5 Questions with Joshua Jansa: Economic Development Subsidies Concentrate Wealth Upwards

November 29, 2022

Economic inequality has been a growing problem in the United States for decades. Some of the big causes are obvious: The decline of unions; the sluggish growth of the minimum wage; regressive tax law changes; greater tax shenanigans, both legal and illegal, by the wealthy and multinational corporations; and skyrocketing pre-tax income for the wealthy.

This list hardly exhausts the reasons. At the state level, one rarely mentioned cause is states’ use of economic development subsidies. What state and local governments give away to large companies increases corporate bottom lines, enriching their shareholders. More importantly, giving away such large incentives robs government of the ability to adequately fund education, infrastructure, broadband and other pro-equality public goods and services.

White man with a beard and a mustache has his hands behind his back and is smiling. He wears a tie and a navy blue vest and in the background is  a red brick building.
Joshua Jansa / Contributed Photo

Political scientist Joshua Jansa has used Good Jobs First’s Subsidy Tracker for his Ph.D. dissertation and two published articles. In them, he shows that using subsidies robs the state of its ability to promote equality, and that economic development policy is largely under the sway of the companies receiving incentives in many states.

Jansa is Associate Professor of Political Science at Oklahoma State University in Stillwater. He answered my questions by email.

Q: Your research finds that the use of economic development subsidies contributes to higher income inequality among the U.S. states. Why would we expect that to be the case in the first place? 

A: I expected to find a relationship between subsidies and inequality because subsidies are ultimately a distributive policy – they concentrate benefits among a few wealthy firms and spread the costs across taxpayers. This has the potential to lead to redistribution upward, as employees of wealthy firms benefit at the expense of others, or to retrenchment of the safety net over time, as social spending stagnates as government directs tax benefits toward businesses. I find evidence for the latter explanation in my work.

Q: What was your empirical strategy for approaching this research? 

A: I aggregated economic development subsidy spending, using data provided by the Good Jobs First Subsidy Tracker, for each state from 1984-2016. Although incomplete, this data is the most complete picture we can get of how much each state spends per person each year on economic development subsidies. I then used this measure as the primary independent variable in a model of income inequality for each state-year, controlling for other common predictors of state-level inequality over time.

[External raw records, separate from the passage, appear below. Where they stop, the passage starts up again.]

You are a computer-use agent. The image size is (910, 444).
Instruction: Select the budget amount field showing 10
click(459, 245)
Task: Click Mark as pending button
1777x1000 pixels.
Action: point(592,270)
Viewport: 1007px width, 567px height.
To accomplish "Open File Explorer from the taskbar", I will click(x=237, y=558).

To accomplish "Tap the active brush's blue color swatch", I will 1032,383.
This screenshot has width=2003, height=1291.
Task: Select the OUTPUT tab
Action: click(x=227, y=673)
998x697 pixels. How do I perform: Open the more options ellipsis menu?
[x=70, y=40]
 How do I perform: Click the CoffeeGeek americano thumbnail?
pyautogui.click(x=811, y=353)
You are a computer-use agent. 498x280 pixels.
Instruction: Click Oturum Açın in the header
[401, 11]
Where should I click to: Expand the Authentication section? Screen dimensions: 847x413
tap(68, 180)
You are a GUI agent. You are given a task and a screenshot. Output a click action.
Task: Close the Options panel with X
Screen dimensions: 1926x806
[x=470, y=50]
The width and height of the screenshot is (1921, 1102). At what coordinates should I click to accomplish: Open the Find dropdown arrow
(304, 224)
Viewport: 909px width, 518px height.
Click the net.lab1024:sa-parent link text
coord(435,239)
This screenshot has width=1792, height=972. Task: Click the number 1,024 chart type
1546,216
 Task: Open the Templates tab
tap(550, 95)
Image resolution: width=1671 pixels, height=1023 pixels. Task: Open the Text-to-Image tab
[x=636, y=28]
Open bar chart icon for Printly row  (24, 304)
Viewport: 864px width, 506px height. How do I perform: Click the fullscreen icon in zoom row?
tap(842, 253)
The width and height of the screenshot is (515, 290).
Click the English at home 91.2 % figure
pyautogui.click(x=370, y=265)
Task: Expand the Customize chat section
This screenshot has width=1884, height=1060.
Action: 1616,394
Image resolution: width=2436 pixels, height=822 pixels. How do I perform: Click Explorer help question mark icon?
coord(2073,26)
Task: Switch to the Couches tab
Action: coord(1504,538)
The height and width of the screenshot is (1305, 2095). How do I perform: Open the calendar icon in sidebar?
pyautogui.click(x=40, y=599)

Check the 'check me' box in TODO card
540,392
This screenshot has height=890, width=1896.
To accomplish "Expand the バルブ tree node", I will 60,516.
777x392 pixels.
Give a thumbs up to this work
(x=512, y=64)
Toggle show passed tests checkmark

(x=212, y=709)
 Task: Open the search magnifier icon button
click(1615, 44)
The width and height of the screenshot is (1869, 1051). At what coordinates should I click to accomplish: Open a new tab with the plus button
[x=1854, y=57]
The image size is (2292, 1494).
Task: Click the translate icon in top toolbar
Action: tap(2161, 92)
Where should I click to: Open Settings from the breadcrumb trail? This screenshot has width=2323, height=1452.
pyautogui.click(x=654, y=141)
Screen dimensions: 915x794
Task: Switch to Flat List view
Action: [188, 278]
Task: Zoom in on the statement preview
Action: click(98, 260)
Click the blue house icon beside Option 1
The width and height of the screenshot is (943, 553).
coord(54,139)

“…subsidies are ultimately a distributive policy – they concentrate benefits among a few wealthy firms and spread the costs across taxpayers”

Q: What did you find? 

A: I found that increased subsidy spending is associated with higher post-transfer income inequality, all else equal. What this means is that subsidy spending is having a redistributive effect on the distribution of income in states. Specifically, economic development incentives allow wealthy firms, investors, and employees to keep income that would otherwise be taxed and transferred, leading to more concentration of income at the top and stagnating social spending over time. Through additional testing, I find the effect of incentives on inequality is relatively large compared to other state-level policies, and it is long-lasting.

Q: What can state governments do about inequality? 

A: States have some power over the level of inequality in their states. Despite trying to create broad prosperity, states are inadvertently increasing inequality by pursuing large economic development incentive packages. To reduce inequality but still pursue economic development, states could consider creating a broader but fairer tax base such that all businesses—large and small, new and established—obtain certainty as taxes remain stable and relatively low compared to other states. The most direct ways to combat inequality, though, remain making it easier to unionize, increasing wages, and providing a more robust social safety net.

Q: You also used Subsidy Tracker to show that in many places the economic development process is “captured.” What does this mean, and what is the significance of your findings?

A: My coauthor and I use Subsidy Tracker data to find that 1) states direct the vast majority of subsidies to just a few wealthy businesses and 2) the states that spend the most in subsidies also tend to have the highest political spending from businesses. We argue this is evidence that the legislature is “culturally captured” by business, meaning business is so central to politics that policymakers respond to requests for more incentives without seeking countervailing input from other stakeholders. The significance is that the subsidy race is best understood as a response to intense business lobbying for subsidies.